A number of key results from the first funding period include the development of a compact, single-molecule catalyst that, thanks to its ability to store light energy, is able to produce solar fuels in the dark, and the discovery of a novel molecular-level repair mechanism for photocatalysts. Inspired by the processes in natural photosynthesis, light-driven hydrogen formation can occur multiple times with the same molecule, which significantly extends the life of the system. One area of particular merit highlighted during the scientific evaluation of the CataLight TRR by the German Research Foundation (DFG) was the CataLight school project in which CataLight researchers developed and compiled teaching materials on the subject of artificial photosynthesis and made them available for use in chemistry lessons at the upper secondary level.
More sustainable photocatalysts
The focus in the second phase of funding, which begins in July 2022, will be on making photocatalysts that are more sustainable. At present, rare and expensive materials such as ruthenium, platinum or rhodium are still being used in the catalysts or in the reaction centres of the photo systems. The aim is to substitute these environmentally problematic components by more readily available alternatives. Organic dyes of the type studied in Jena may be able to provide a solution to this problem. While the instability of these organic molecules is a still an issue, it may be possible to solve it by using the repair mechanisms developed during the earlier phase of the CataLight TRR. ‘Another key objective in the second funding phase is to optimise the linkage of molecular light-driven catalytic units. The goal is to achieve a light-driven process with coupled oxidation and reduction. We will also be working on further improvements to the physicochemical analytical methods employed,’ explained Professor Benjamin Dietzek-Ivanšić from the University of Jena, who will be taking over as spokesperson during the second funding phase. The long-term goal of the Transregional Collaborative Research Centre (TRR) is to synthesise artificial chloroplasts that can mimic their natural counterparts, i.e. those plant cell components that are responsible for photosynthesis.

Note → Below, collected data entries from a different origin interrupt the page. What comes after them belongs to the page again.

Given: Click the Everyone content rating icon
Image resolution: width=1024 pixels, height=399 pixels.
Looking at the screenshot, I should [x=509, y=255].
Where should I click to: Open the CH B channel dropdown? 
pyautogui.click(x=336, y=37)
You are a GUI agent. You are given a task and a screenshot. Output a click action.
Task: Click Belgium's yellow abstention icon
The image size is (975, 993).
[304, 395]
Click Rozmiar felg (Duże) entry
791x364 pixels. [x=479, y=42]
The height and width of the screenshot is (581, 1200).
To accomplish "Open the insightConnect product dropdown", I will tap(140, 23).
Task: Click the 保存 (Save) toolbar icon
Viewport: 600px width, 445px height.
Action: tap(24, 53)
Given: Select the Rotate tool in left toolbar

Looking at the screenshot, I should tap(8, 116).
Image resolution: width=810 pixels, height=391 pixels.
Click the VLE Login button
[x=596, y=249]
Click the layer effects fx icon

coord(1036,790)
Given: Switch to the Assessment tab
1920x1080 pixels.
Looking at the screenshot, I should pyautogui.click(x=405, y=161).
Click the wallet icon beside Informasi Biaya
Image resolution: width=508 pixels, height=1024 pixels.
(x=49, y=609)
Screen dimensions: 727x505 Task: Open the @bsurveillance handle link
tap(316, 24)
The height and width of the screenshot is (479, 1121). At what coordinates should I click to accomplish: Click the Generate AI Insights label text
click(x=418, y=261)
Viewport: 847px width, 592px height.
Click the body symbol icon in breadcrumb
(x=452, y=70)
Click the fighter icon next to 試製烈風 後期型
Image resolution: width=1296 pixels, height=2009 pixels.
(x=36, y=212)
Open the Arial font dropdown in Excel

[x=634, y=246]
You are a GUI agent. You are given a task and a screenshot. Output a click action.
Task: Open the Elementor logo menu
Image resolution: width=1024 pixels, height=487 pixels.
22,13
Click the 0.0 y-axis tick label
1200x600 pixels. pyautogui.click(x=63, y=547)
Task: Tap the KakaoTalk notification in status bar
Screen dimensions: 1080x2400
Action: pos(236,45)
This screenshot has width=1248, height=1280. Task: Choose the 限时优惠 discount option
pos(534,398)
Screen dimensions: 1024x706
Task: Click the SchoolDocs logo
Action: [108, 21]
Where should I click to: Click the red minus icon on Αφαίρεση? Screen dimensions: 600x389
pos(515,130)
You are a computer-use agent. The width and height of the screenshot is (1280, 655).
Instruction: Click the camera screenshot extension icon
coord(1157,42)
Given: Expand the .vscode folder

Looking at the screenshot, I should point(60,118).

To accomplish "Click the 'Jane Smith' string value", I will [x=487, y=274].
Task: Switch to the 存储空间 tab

New partnerships strengthen the Transregional Collaborative Research Centre CataLight
In addition to the lead institutions, Ulm University and the University of Jena, the CataLight consortium also includes the University of Vienna, the University of Mainz, the Max Planck Institute for Polymer Research in Mainz and the Leibniz Institute for Photonic Technology in Jena. The consortium also plans to expand into a cooperative partnership with the Center for Solar Energy and Hydrogen Research (ZSW) in Ulm. TRR team member Professor Carsten Streb has taken up a professorship at the University of Mainz where he will continue to conduct research within CataLight. A number of researchers from the USA will also be joining the TRR as Mercator Fellows. CataLight is also a founding member of the CataLysis network of DFG-funded research initiatives in the field of catalysis.
The previous groundwork and the new partnerships are together paving the way for a successful second funding phase that will help facilitate the hugely important transition to zero-carbon energy sources.